Let me remind you that we will shortly be flying in a 400 tonne piece of metal that hurtles through the sky at 650 mph on top of 2-4 engines of burning flame.
Do you actually want to make it harder for me to control this?
Think about the possible impact of your actions, comply with crew directions and, for a few minutes at the start and end of the flight, do what I ask you to do and turn off your gadgets. It might not do anything, but it might give you a chance to be irritated by a similar announcement on a subsequent flight.

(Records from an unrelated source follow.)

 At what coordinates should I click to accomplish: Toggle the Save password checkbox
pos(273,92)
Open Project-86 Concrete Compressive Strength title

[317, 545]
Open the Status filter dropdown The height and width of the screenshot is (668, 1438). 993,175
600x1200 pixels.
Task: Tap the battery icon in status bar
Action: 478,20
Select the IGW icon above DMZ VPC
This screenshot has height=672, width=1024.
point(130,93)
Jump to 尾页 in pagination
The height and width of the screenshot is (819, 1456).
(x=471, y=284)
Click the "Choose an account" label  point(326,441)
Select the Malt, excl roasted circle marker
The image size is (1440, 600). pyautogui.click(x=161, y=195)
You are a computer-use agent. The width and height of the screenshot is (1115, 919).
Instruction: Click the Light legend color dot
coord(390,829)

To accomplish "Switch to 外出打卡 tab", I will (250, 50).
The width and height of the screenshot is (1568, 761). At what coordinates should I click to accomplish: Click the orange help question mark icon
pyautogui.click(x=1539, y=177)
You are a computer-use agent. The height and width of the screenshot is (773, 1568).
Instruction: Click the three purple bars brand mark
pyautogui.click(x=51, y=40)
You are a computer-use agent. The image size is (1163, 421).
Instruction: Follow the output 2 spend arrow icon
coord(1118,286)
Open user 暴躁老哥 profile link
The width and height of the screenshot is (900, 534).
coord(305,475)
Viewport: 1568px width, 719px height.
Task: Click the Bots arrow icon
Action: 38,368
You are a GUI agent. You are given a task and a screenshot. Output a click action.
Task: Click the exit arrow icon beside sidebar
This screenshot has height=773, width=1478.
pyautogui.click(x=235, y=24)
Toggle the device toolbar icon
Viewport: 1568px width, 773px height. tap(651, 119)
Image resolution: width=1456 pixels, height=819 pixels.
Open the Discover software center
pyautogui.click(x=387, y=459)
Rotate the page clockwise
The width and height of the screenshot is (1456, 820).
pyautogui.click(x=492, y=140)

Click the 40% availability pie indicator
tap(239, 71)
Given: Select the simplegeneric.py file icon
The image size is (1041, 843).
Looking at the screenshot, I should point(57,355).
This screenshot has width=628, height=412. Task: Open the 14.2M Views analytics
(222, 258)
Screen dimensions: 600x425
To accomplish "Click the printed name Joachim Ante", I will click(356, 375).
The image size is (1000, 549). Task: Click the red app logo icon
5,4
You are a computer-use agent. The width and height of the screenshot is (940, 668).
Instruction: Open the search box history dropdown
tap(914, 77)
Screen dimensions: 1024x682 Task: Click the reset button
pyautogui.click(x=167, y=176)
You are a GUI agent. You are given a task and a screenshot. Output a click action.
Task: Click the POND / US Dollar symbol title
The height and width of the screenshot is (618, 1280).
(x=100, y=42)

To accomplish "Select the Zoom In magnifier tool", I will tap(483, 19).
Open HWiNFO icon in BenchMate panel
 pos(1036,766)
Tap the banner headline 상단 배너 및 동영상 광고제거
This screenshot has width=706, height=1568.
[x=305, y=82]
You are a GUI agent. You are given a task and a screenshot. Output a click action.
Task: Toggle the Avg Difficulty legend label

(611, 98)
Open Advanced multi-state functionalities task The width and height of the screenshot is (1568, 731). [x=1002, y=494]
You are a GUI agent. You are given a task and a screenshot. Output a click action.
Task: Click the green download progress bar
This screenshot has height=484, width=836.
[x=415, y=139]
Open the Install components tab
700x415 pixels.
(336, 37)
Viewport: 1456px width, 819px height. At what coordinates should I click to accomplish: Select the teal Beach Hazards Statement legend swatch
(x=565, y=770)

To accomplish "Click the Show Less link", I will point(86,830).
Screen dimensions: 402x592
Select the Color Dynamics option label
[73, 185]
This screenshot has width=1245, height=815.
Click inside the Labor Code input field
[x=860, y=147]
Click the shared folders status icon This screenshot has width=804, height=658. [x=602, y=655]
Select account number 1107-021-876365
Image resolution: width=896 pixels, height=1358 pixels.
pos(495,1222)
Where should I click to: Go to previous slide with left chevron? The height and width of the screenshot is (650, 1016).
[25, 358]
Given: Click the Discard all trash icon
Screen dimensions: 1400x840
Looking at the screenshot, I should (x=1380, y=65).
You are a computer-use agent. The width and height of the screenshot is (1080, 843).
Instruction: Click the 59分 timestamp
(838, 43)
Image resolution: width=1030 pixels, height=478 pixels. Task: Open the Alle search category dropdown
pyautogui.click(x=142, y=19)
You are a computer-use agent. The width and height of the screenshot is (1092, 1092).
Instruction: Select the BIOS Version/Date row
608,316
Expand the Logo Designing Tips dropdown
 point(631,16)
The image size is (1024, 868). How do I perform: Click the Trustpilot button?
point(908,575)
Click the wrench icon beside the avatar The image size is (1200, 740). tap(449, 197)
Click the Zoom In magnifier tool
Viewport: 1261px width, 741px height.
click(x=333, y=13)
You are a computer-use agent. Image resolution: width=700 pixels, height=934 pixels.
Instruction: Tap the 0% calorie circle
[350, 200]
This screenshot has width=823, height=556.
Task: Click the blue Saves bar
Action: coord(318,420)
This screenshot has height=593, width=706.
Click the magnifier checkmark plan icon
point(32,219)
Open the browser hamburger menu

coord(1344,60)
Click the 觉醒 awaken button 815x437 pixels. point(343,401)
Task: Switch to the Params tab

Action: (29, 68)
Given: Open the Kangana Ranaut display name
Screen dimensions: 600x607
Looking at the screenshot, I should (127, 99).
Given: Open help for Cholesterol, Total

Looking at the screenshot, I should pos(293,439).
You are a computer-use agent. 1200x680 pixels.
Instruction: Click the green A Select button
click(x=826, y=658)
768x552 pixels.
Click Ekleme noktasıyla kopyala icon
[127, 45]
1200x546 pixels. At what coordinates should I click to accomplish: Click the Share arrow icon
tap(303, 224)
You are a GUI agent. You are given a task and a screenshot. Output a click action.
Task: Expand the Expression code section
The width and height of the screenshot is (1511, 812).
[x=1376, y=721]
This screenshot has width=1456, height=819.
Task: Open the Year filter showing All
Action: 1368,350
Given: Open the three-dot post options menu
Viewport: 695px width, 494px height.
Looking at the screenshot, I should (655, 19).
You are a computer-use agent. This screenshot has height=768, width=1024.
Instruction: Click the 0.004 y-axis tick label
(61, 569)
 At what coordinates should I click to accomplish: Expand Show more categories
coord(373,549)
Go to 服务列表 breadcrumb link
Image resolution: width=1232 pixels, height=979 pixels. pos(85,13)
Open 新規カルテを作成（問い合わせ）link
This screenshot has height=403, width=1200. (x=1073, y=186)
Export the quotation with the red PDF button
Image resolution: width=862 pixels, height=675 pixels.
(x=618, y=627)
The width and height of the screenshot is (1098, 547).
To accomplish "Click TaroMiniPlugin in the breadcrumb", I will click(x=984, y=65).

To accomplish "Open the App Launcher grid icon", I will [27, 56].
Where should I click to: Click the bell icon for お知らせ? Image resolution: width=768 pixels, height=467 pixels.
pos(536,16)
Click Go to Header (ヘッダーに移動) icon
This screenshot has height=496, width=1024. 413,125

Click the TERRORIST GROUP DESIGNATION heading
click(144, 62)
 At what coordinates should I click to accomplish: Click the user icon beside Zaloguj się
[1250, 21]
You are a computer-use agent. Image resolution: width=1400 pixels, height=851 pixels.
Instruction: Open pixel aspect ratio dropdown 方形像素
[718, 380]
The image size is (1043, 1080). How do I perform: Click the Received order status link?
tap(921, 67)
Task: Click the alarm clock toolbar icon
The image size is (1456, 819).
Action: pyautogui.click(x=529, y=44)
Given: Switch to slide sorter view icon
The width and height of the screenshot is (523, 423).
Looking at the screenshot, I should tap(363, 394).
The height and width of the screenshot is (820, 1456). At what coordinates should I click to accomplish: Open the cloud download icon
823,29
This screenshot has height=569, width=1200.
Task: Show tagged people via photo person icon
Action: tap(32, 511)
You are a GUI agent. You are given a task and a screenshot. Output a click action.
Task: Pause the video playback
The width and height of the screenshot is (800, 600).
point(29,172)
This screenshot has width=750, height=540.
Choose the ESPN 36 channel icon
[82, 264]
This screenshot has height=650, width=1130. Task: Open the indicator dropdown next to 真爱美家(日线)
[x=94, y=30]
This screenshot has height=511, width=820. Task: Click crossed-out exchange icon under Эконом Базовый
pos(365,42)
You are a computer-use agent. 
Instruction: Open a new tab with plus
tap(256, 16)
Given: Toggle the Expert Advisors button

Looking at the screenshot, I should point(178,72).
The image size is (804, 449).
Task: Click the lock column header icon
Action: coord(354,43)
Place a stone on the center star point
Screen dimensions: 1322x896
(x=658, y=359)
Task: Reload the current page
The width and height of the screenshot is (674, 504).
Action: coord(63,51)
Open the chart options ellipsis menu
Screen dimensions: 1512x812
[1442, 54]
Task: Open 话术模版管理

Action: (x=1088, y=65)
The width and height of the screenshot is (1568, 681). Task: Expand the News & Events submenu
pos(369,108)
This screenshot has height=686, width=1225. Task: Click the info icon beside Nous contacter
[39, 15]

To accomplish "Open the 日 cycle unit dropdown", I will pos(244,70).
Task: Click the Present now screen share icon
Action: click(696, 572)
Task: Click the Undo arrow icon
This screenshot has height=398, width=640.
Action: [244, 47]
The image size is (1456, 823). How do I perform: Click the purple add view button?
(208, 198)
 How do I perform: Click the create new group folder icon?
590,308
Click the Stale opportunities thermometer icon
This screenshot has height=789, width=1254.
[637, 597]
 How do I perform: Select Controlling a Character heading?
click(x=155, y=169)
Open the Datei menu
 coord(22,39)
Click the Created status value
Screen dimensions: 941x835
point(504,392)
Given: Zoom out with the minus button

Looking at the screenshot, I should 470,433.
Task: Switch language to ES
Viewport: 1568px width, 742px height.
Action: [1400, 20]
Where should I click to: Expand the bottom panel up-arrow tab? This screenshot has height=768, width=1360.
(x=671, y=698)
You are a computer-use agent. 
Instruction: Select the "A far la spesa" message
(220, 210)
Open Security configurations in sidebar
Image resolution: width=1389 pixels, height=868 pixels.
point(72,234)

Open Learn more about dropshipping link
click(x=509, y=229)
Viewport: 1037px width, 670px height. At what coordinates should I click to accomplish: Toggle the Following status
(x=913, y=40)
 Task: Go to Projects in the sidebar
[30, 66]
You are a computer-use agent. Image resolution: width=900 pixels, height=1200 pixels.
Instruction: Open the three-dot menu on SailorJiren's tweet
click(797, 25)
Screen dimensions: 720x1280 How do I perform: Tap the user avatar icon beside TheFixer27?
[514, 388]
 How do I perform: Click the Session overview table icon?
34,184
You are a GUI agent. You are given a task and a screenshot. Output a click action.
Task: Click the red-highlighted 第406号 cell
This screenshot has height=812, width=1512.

Thank you for your attention.”
If only pilots could all be so direct. Last time I was flying back from Brisbane, the captain came on the intercom to apologise for our delayed departure. He indicated there was a warning coming from the flight computer, and he was going to “cycle the engine down, then spool it back up to see if that cleared the sticky valve and resolved the error message.” Now, I may be mistaken in my elementary geologist-to-technician translation of this phrase, but I’m pretty sure this means “hang on guys, I’m just going to jiggle things a bit and see if the warning light goes off”. Now, I wouldn’t have minded hearing this from a friend giving me a lift in a junky old Vauxhall when I was 16, but it’s not exactly the inspirational message you want to hear from a man about to commit you to the sky, as you observe Nick, in 400 tonnes of metal.